While printers range from simple ones for beginners, costing roughly $200 to $300, to large industrial printers that cost $100,000 or more and can print different types of materials and in full color, Speck said the studio’s printer is basic, meaning “it’s fairly slow and can only print one color” at a time.
The process starts by creating a design using CAD (computer-aided design) software, Speck explained.
Colorful mini clips that Innovation Studio staff have printed on the 3D printer.
“We’re using Tinkercad,” she said, referring to an online 3D modeling program that’s free.
Next, the design is imported to a slicing software like Cura, which converts the information into a Gcode. Gcode is the language that tells the 3D printer how to print the object.
“Then, you print,” Speck said, explaining that a nozzle extrudes a plastic filament into the printer, and the machine prints the object layer by layer.
At that moment, the printer was creating a mini clip. Nelson held up a jar of the colorful clips with “Illinois,” “CITLSpaces,” and “TechHub” etched on them and invited students to take one.
On the video wall, Speck showed students real-world examples of 3D printing including building and housing prototypes, items used in STEM fields and for STEM education, and the soles of Nike shoes.
“It’s in almost every field now,” she said.
Nelson also showed students a homegrown example—an adaptive glove for wheelchair racing that was designed in the Illinois MakerLab, started in the Gies College of Business, and then further customized at Beckman Institute.
Nelson told students that he, too, goes to Thingiverse, to search for 3D printing designs.

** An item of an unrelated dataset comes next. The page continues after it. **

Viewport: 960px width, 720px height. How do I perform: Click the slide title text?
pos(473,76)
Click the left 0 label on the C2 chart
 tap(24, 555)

Thingiverse is a website that anyone can go to find designs for all types of things and download them for free. He demonstrated by searching for “ukulele” and brought up several colorful designs made of plastic and another made of wood.
“There’s all kinds of stuff that’s already available,” he said, adding the designs on the website can be modified.
Music education student Ben Macke holds a medallion of a cat that he created using the 3D laser cutter in the Innovation Studio.
After the presentation, students were free to explore the classroom and all it had to offer.
Ben Macke sat down at a computer near the laser printer and found a design that was sure to please his mom.
“It only took two minutes” to print, he said, holding up a small wooden disc with an etching of a cat.
After watching the process, Elizabeth Meyer took a turn and etched her sorority letters on a disc.
“I think it’s so cool that there’s a resource here that students can use for free,” she said. “As this technology becomes more available, we’re going to need to know about it and how to use it. It just enables us to better help our students.”
Across the room, Tyler Munguia and James Karavites used Tinkercad software to create original designs.
Karavites designed a red rectangle-shaped block with “Music Ed Rox!” in blue letters.
Munguia designed a vinyl record. He planned to add a “Class of ’22” or “University of Illinois School of Music” logo.
Diamond Arrington plays a VR game during her course visit to the Innovation Studio.
Diamond Arrington got so caught up in a VR game she was playing that she didn’t realize that the visit was ending, and it was time to go. She hopes to continue exploring VR and other tools as a student and throughout her career as a music teacher.
“We do a lot of cross-cultural experiences to show our students where their music comes from,” Arrington said, referring to different countries and cultures. “I think learning about that (through VR) can give them a deeper experience. They’re not just seeing it on Google or hearing us talk about it. That’s going to give them a deeper interest and understanding.”
Gallo also wished she and her students could have stayed longer but hopes the students will return.
"I think they enjoy it and hope for more opportunities like this where they can connect their musicianship and pedagogy to emerging technologies,” she said.